## [WRITTEN TASK]
Copy the following records word for word, keeping every line as it stands.
---+---
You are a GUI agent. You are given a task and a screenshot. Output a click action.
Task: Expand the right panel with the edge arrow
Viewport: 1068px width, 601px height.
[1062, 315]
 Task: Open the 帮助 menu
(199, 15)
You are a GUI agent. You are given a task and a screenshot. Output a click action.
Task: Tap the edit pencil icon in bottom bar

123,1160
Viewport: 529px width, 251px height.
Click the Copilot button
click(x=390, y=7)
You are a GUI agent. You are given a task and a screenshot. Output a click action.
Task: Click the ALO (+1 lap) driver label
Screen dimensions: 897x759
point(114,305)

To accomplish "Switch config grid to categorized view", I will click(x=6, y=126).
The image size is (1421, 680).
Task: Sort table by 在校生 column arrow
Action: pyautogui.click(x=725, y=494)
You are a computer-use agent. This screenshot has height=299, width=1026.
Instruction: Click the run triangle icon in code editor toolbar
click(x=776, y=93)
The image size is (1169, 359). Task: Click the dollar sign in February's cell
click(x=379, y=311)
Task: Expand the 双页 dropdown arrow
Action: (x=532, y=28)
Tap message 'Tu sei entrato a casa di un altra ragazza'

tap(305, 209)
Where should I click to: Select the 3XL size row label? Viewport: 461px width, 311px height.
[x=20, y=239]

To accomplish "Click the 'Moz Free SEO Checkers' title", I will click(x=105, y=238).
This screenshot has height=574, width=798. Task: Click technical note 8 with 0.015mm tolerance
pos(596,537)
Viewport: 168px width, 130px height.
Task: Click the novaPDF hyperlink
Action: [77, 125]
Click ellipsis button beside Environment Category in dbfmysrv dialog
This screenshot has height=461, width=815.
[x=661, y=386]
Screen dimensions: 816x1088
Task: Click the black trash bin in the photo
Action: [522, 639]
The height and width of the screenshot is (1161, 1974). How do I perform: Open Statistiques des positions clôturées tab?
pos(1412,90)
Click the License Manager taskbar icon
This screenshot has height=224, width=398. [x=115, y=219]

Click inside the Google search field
---+---
## [CORRECT RESPONSE]
You are a GUI agent. You are given a task and a screenshot. Output a click action.
Task: Expand the right panel with the edge arrow
Viewport: 1068px width, 601px height.
[1062, 315]
 Task: Open the 帮助 menu
(199, 15)
You are a GUI agent. You are given a task and a screenshot. Output a click action.
Task: Tap the edit pencil icon in bottom bar

123,1160
Viewport: 529px width, 251px height.
Click the Copilot button
click(x=390, y=7)
You are a GUI agent. You are given a task and a screenshot. Output a click action.
Task: Click the ALO (+1 lap) driver label
Screen dimensions: 897x759
point(114,305)

To accomplish "Switch config grid to categorized view", I will click(x=6, y=126).
The image size is (1421, 680).
Task: Sort table by 在校生 column arrow
Action: pyautogui.click(x=725, y=494)
You are a computer-use agent. This screenshot has height=299, width=1026.
Instruction: Click the run triangle icon in code editor toolbar
click(x=776, y=93)
The image size is (1169, 359). Task: Click the dollar sign in February's cell
click(x=379, y=311)
Task: Expand the 双页 dropdown arrow
Action: (x=532, y=28)
Tap message 'Tu sei entrato a casa di un altra ragazza'

tap(305, 209)
Where should I click to: Select the 3XL size row label? Viewport: 461px width, 311px height.
[x=20, y=239]

To accomplish "Click the 'Moz Free SEO Checkers' title", I will click(x=105, y=238).
This screenshot has height=574, width=798. Task: Click technical note 8 with 0.015mm tolerance
pos(596,537)
Viewport: 168px width, 130px height.
Task: Click the novaPDF hyperlink
Action: [77, 125]
Click ellipsis button beside Environment Category in dbfmysrv dialog
This screenshot has height=461, width=815.
[x=661, y=386]
Screen dimensions: 816x1088
Task: Click the black trash bin in the photo
Action: [522, 639]
The height and width of the screenshot is (1161, 1974). How do I perform: Open Statistiques des positions clôturées tab?
pos(1412,90)
Click the License Manager taskbar icon
This screenshot has height=224, width=398. [x=115, y=219]

Click inside the Google search field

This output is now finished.